If there is anything alleged Mormons should have learned about Hofmann-sized scraps of paper, it is that: (1) it is an easy modern forgery, (2) it is a potential contemporary or early forgery, or (3) it was written by someone else with the popular name Jesus.
April DeConick from Rice University has a very good post regarding the fragment, as well. She puts it into a Valentinian Gnostic context. See here.
“But let’s keep in mind that we actually already have a text that mentions Jesus’ wife. It is the Gospel of Philip. We already know that there were some early Christians, in particular the Valentinian Gnostics, who taught that Mary Magdalene was Jesus’ consort or wife. They wrote about it in the Gospel of Philip.

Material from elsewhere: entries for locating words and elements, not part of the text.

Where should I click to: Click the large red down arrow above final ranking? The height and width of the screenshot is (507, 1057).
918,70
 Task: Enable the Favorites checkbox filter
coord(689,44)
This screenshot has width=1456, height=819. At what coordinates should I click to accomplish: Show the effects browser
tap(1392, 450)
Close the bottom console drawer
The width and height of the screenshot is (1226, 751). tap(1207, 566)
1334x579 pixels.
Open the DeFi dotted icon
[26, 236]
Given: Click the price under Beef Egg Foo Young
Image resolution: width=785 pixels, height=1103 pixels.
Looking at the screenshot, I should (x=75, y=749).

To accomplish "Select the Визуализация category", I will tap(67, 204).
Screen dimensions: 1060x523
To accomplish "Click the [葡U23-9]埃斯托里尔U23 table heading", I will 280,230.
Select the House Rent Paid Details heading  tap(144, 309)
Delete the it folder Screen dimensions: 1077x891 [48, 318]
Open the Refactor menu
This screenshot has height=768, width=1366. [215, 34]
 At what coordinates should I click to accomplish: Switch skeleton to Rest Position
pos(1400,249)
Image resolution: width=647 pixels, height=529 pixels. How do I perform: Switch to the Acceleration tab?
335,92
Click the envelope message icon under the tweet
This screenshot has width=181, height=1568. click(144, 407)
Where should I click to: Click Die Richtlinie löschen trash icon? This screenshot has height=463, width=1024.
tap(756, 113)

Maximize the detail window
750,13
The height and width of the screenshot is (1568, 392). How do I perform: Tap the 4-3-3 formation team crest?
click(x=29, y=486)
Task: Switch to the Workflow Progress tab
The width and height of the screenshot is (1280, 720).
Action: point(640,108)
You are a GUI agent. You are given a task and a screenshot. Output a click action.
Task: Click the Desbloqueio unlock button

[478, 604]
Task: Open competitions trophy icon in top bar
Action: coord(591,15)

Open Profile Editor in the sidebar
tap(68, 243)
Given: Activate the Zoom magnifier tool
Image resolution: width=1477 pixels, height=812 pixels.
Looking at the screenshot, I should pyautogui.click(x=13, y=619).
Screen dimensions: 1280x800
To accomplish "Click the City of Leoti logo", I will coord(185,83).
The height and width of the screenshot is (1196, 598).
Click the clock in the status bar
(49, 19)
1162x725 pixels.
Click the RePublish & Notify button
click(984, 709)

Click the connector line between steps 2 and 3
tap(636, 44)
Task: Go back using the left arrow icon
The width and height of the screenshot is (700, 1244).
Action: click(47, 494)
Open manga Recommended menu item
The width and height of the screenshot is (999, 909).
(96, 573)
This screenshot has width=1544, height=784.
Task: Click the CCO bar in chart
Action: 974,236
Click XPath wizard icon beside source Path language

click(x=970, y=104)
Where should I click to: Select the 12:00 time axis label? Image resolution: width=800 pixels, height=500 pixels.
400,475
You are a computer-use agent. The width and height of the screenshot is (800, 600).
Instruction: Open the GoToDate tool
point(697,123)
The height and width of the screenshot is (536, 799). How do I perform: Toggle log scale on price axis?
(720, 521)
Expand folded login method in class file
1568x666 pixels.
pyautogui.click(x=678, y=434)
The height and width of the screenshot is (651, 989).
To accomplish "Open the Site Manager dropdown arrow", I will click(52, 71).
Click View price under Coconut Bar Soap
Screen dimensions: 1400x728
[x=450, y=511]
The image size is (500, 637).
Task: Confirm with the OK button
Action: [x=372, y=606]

“The reason that their tradition remembered Mary in this way is because they believed that marriage was the sacred creative activity of God and God’s manifestations or Aeons. They also believed that their own human marriages were reflections – what they called “an image” – of the eternal marriages of the Aeons. Jesus’ human marriage to Mary Magdalene was believed to reflect the sacred marriage of the Aeons Jesus and Sophia.”
Note that for many Gnostics, Jesus the mortal and Jesus the Aeon (aka Christ God) were two separate beings. That the earthly marriage reflected the eternal marriage of the Aeons or divine beings does have interesting connotations in light of LDS view of eternal marriage.